──────── Records for processing

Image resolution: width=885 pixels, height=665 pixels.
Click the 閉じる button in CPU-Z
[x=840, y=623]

────────────────
──────── Records for processing

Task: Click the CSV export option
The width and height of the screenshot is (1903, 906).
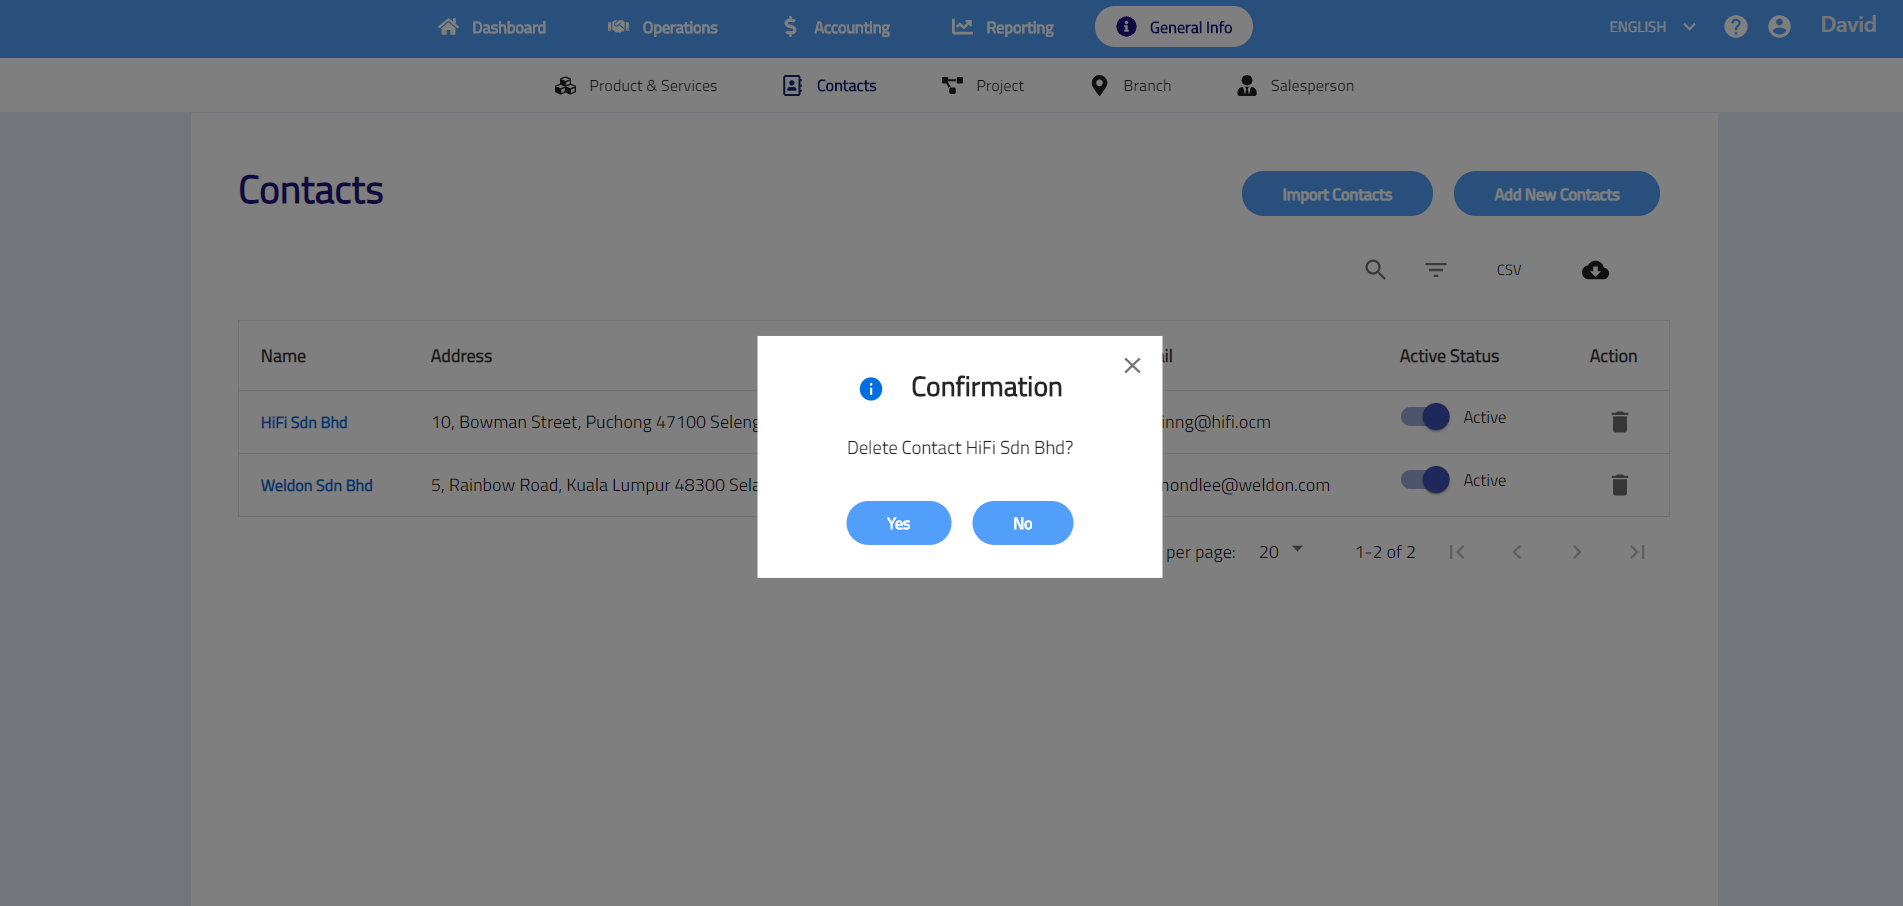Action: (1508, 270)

────────────────

* **Objective**:
Format the lines of the listing, starting at the line containing "Image resolution: width=885" and ending at the line containing "[x=840, y=623]", both included, as a JSON list of strings with one string per line and any blank lines omitted.

* **Task solution**:
[
  "Image resolution: width=885 pixels, height=665 pixels.",
  "Click the 閉じる button in CPU-Z",
  "[x=840, y=623]"
]